- Work item -
Only the lines from the line containing "At what coordinates should I click to accomplish: Click the 指标" to the end of the entries, both included, belong in your answer, and each must match exactly.

========

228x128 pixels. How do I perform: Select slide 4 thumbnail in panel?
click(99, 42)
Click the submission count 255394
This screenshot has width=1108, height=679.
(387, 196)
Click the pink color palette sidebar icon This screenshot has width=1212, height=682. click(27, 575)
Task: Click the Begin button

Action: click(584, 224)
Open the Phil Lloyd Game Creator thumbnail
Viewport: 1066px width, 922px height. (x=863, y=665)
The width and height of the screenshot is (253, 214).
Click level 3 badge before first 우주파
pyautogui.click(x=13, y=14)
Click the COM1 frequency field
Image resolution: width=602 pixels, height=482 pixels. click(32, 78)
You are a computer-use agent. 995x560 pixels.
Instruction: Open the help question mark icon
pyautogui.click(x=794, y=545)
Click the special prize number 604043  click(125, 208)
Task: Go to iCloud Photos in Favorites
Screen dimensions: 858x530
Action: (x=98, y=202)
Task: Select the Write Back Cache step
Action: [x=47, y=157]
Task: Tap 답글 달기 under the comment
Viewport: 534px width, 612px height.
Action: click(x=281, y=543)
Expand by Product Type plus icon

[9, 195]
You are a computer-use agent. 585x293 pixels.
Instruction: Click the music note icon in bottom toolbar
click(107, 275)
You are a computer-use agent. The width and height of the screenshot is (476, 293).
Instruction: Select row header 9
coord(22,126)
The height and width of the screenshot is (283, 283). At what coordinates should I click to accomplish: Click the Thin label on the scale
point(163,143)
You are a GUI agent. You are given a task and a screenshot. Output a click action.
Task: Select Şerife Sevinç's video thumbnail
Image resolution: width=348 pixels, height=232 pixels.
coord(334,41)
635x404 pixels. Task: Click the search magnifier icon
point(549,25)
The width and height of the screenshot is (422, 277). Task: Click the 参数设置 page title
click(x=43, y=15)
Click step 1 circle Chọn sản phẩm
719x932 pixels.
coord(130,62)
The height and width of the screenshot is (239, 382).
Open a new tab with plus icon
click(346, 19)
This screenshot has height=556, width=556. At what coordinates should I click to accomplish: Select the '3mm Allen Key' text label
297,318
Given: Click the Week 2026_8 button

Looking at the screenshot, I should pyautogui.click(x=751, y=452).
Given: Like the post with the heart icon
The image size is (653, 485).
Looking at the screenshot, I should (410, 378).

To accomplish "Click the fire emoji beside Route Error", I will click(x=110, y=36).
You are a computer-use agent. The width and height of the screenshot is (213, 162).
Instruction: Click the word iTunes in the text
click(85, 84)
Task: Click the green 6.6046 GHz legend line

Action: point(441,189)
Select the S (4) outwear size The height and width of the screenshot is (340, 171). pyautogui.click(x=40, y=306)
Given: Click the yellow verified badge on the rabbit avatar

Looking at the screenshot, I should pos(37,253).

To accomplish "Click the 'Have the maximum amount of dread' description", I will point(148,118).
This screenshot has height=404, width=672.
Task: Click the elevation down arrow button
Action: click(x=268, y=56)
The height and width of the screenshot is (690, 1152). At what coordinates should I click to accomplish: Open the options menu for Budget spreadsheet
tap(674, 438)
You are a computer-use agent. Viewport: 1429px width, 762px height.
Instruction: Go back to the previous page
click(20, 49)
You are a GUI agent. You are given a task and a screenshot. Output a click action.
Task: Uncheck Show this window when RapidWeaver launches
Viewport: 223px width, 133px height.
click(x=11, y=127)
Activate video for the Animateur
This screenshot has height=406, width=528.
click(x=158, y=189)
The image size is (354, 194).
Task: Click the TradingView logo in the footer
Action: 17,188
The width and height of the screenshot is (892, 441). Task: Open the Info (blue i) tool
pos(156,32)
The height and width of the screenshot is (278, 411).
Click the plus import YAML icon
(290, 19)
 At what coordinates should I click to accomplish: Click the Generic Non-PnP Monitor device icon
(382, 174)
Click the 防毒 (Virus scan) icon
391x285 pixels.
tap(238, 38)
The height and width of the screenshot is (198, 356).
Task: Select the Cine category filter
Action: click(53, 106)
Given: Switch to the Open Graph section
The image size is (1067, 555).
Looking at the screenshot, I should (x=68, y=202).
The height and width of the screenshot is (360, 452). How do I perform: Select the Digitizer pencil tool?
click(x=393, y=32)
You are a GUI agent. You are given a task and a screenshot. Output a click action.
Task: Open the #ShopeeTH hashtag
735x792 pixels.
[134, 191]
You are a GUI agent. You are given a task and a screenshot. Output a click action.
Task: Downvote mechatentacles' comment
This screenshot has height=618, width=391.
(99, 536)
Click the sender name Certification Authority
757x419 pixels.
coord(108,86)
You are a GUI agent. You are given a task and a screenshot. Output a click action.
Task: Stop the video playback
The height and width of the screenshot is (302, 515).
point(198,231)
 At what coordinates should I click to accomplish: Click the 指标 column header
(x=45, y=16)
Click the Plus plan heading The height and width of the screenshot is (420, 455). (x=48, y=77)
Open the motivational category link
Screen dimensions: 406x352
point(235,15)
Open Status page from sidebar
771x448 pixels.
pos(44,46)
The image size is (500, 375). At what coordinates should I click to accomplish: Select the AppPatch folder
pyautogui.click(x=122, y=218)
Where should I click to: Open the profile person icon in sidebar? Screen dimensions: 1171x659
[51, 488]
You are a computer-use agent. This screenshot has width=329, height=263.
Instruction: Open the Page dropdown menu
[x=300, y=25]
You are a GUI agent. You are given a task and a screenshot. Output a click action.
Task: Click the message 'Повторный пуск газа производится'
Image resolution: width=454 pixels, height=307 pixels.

========

- Solution for this task -
 At what coordinates should I click to accomplish: Click the 指标 column header
(x=45, y=16)
Click the Plus plan heading The height and width of the screenshot is (420, 455). (x=48, y=77)
Open the motivational category link
Screen dimensions: 406x352
point(235,15)
Open Status page from sidebar
771x448 pixels.
pos(44,46)
The image size is (500, 375). At what coordinates should I click to accomplish: Select the AppPatch folder
pyautogui.click(x=122, y=218)
Where should I click to: Open the profile person icon in sidebar? Screen dimensions: 1171x659
[51, 488]
You are a computer-use agent. This screenshot has width=329, height=263.
Instruction: Open the Page dropdown menu
[x=300, y=25]
You are a GUI agent. You are given a task and a screenshot. Output a click action.
Task: Click the message 'Повторный пуск газа производится'
Image resolution: width=454 pixels, height=307 pixels.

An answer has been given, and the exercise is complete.